The more the following items are ticked off the checklist, the more you will be comfortable exploring the boundaries of the extreme.
Maintain a good level of physical fitness. That's paramount, really.
Surfing can be physically demanding, and being in shape helps you to handle challenging situations more effectively, reducing the risk of injury.
If you're in shape, you're better prepared to get pounded, to wipe out, and to duck-dive an incoming set.
And it's also a great confidence booster knowing that you're feeling good paddling around in the lineup and getting fast into waves.
Develop mental resilience. Surfing, like many sports, requires a strong mental attitude.
Explore the psychological aspects of surfing, including managing fear and stress, maintaining focus, making quick decisions, and how understanding these can help recognize one's limits.
Mental preparedness is just as important as physical preparedness.
Regularly evaluate your surfing skills - that's critical.
Understanding your abilities helps you choose waves that challenge you without overwhelming you.
This self-awareness is key to taking calculated risks.
If you're not ready for a backhand point break or your take-off is not quick enough for a fast, steep, barreling wave, practice a bit more in less challenging conditions before moving forward.
Knowledge of the Environment
Familiarize yourself with the surfing environment.
This includes understanding the local wave patterns, tides, currents, and weather conditions.
Knowing these factors allows you to anticipate and navigate potential risks more effectively.
The more information you have, the more options available in case you're struggling with any of the dangers listed above.
Use the Right Equipment
Always use suitable equipment.
It includes a surfboard appropriate for your skill level and the conditions and other safety gear like a leash, wetsuit, and, if necessary, a life vest.
In big wave surfing scenarios, inflatable life vests are mandatory.
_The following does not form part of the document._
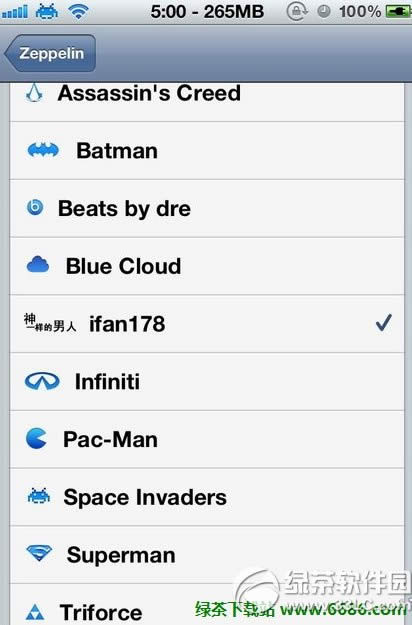Tap the Batman bat logo icon
Viewport: 412px width, 625px height.
tap(43, 151)
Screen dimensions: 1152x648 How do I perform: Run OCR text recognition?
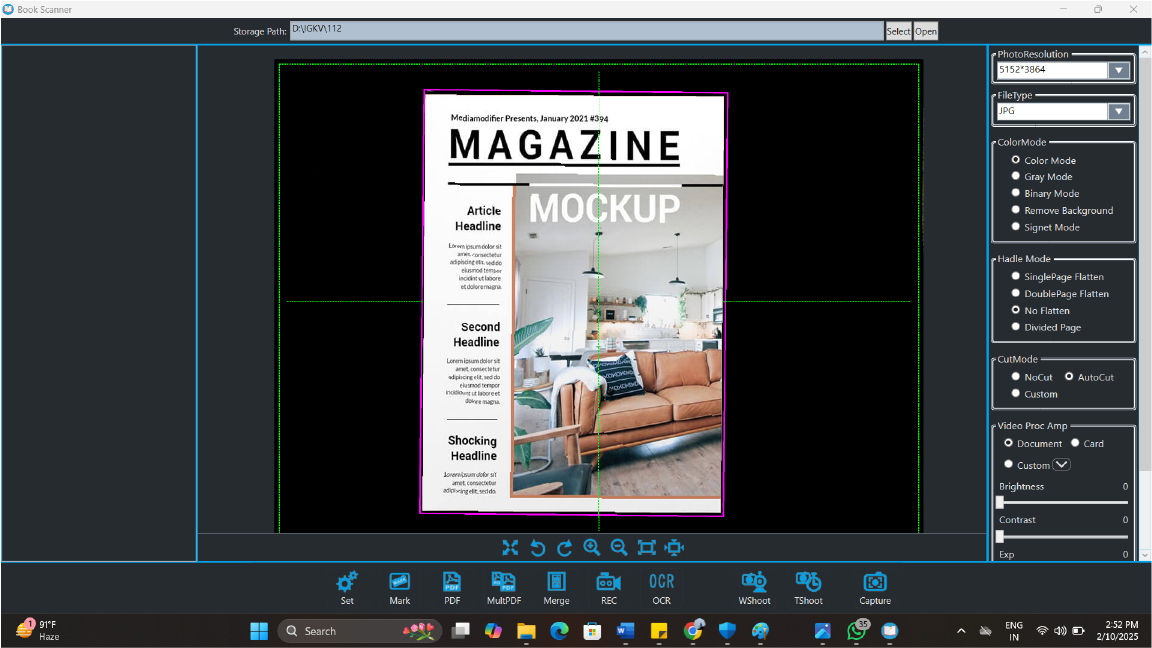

The choice to not use them is not a sign of bravado but a sign of disrespect for yourself, your family, and those who might need to save your life.
Listen to Your Body
Pay attention to your body's signals.
If you're feeling tired, unwell, cold, or if there's any physical discomfort, it's important to acknowledge these signs and possibly take a break.
Also, if your stress levels and fear go beyond the healthy, bearable stage, do not hesitate to paddle in.
Surfing is not meant to be uncomfortable and unpleasant.
Respect the Ocean
Always have respect for the ocean and its unpredictable, raw nature.
Respecting its power helps in making safer choices.
Whatever you're into, remember that the ocean shows no mercy and will always win.
Where possible, surf with others. Not only can this be more enjoyable, but it also means there are people to assist if something goes wrong.